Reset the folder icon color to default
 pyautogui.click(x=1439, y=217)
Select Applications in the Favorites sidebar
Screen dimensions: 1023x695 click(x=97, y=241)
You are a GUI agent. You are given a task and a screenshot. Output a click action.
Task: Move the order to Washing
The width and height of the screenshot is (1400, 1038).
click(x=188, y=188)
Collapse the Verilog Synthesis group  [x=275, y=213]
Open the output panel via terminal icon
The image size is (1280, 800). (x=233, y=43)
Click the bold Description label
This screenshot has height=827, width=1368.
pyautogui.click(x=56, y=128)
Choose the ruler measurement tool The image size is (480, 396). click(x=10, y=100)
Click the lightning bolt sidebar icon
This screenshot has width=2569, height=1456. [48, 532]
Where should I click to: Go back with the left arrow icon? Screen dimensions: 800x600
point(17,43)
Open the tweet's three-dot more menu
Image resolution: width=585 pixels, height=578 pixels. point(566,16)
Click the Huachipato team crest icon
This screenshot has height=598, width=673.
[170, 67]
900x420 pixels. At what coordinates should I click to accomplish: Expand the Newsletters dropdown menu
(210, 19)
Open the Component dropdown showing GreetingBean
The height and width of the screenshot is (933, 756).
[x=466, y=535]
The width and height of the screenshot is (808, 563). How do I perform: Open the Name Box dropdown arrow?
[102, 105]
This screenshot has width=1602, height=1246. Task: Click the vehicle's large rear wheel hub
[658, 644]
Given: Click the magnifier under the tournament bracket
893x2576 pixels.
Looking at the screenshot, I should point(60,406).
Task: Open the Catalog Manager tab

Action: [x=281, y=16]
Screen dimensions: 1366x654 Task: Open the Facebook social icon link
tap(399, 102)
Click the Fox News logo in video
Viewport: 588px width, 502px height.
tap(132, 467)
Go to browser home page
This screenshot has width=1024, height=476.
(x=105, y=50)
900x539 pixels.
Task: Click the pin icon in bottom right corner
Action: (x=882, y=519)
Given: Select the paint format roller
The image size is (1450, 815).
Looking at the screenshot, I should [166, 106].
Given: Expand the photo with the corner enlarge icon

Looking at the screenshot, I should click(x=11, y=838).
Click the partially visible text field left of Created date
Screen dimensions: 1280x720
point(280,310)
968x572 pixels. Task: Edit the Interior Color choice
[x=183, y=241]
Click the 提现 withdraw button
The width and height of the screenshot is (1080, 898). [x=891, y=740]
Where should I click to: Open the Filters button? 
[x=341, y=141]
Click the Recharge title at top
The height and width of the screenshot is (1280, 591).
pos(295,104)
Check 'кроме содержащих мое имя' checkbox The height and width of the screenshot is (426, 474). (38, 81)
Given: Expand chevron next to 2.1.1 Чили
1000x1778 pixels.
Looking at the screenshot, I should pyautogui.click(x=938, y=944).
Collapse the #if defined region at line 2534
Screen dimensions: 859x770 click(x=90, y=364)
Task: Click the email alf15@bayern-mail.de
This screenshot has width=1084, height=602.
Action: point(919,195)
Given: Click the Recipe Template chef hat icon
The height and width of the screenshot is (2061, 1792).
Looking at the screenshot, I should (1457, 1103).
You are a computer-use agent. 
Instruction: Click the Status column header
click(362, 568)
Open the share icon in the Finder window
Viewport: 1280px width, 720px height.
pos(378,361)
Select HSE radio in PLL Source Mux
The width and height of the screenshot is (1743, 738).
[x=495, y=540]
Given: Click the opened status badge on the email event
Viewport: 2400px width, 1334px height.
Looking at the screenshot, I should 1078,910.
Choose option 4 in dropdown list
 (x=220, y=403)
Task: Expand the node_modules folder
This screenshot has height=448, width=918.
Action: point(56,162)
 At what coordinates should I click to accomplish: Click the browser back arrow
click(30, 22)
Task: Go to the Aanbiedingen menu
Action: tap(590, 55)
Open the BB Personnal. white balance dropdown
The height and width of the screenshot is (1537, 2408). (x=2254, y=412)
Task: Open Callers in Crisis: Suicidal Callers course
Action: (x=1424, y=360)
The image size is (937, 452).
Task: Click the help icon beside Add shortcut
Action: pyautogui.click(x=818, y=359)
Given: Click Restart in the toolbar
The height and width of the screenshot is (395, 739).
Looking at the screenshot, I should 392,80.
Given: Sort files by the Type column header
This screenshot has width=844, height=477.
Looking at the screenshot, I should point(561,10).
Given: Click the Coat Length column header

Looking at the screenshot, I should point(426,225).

——

__EXERCISE PROMPT__
Rewrite all of the entries above, changing "Washing" to "Packing" and leaving everything else unchanged.

__FINISHED TASK__
Reset the folder icon color to default
 pyautogui.click(x=1439, y=217)
Select Applications in the Favorites sidebar
Screen dimensions: 1023x695 click(x=97, y=241)
You are a GUI agent. You are given a task and a screenshot. Output a click action.
Task: Move the order to Packing
The width and height of the screenshot is (1400, 1038).
click(x=188, y=188)
Collapse the Verilog Synthesis group  [x=275, y=213]
Open the output panel via terminal icon
The image size is (1280, 800). (x=233, y=43)
Click the bold Description label
This screenshot has height=827, width=1368.
pyautogui.click(x=56, y=128)
Choose the ruler measurement tool The image size is (480, 396). click(x=10, y=100)
Click the lightning bolt sidebar icon
This screenshot has width=2569, height=1456. [48, 532]
Where should I click to: Go back with the left arrow icon? Screen dimensions: 800x600
point(17,43)
Open the tweet's three-dot more menu
Image resolution: width=585 pixels, height=578 pixels. point(566,16)
Click the Huachipato team crest icon
This screenshot has height=598, width=673.
[170, 67]
900x420 pixels. At what coordinates should I click to accomplish: Expand the Newsletters dropdown menu
(210, 19)
Open the Component dropdown showing GreetingBean
The height and width of the screenshot is (933, 756).
[x=466, y=535]
The width and height of the screenshot is (808, 563). How do I perform: Open the Name Box dropdown arrow?
[102, 105]
This screenshot has width=1602, height=1246. Task: Click the vehicle's large rear wheel hub
[658, 644]
Given: Click the magnifier under the tournament bracket
893x2576 pixels.
Looking at the screenshot, I should point(60,406).
Task: Open the Catalog Manager tab

Action: [x=281, y=16]
Screen dimensions: 1366x654 Task: Open the Facebook social icon link
tap(399, 102)
Click the Fox News logo in video
Viewport: 588px width, 502px height.
tap(132, 467)
Go to browser home page
This screenshot has width=1024, height=476.
(x=105, y=50)
900x539 pixels.
Task: Click the pin icon in bottom right corner
Action: (x=882, y=519)
Given: Select the paint format roller
The image size is (1450, 815).
Looking at the screenshot, I should [166, 106].
Given: Expand the photo with the corner enlarge icon

Looking at the screenshot, I should click(x=11, y=838).
Click the partially visible text field left of Created date
Screen dimensions: 1280x720
point(280,310)
968x572 pixels. Task: Edit the Interior Color choice
[x=183, y=241]
Click the 提现 withdraw button
The width and height of the screenshot is (1080, 898). [x=891, y=740]
Where should I click to: Open the Filters button? 
[x=341, y=141]
Click the Recharge title at top
The height and width of the screenshot is (1280, 591).
pos(295,104)
Check 'кроме содержащих мое имя' checkbox The height and width of the screenshot is (426, 474). (38, 81)
Given: Expand chevron next to 2.1.1 Чили
1000x1778 pixels.
Looking at the screenshot, I should pyautogui.click(x=938, y=944).
Collapse the #if defined region at line 2534
Screen dimensions: 859x770 click(x=90, y=364)
Task: Click the email alf15@bayern-mail.de
This screenshot has width=1084, height=602.
Action: point(919,195)
Given: Click the Recipe Template chef hat icon
The height and width of the screenshot is (2061, 1792).
Looking at the screenshot, I should (1457, 1103).
You are a computer-use agent. 
Instruction: Click the Status column header
click(362, 568)
Open the share icon in the Finder window
Viewport: 1280px width, 720px height.
pos(378,361)
Select HSE radio in PLL Source Mux
The width and height of the screenshot is (1743, 738).
[x=495, y=540]
Given: Click the opened status badge on the email event
Viewport: 2400px width, 1334px height.
Looking at the screenshot, I should 1078,910.
Choose option 4 in dropdown list
 (x=220, y=403)
Task: Expand the node_modules folder
This screenshot has height=448, width=918.
Action: point(56,162)
 At what coordinates should I click to accomplish: Click the browser back arrow
click(30, 22)
Task: Go to the Aanbiedingen menu
Action: tap(590, 55)
Open the BB Personnal. white balance dropdown
The height and width of the screenshot is (1537, 2408). (x=2254, y=412)
Task: Open Callers in Crisis: Suicidal Callers course
Action: (x=1424, y=360)
The image size is (937, 452).
Task: Click the help icon beside Add shortcut
Action: pyautogui.click(x=818, y=359)
Given: Click Restart in the toolbar
The height and width of the screenshot is (395, 739).
Looking at the screenshot, I should 392,80.
Given: Sort files by the Type column header
This screenshot has width=844, height=477.
Looking at the screenshot, I should point(561,10).
Given: Click the Coat Length column header

Looking at the screenshot, I should point(426,225).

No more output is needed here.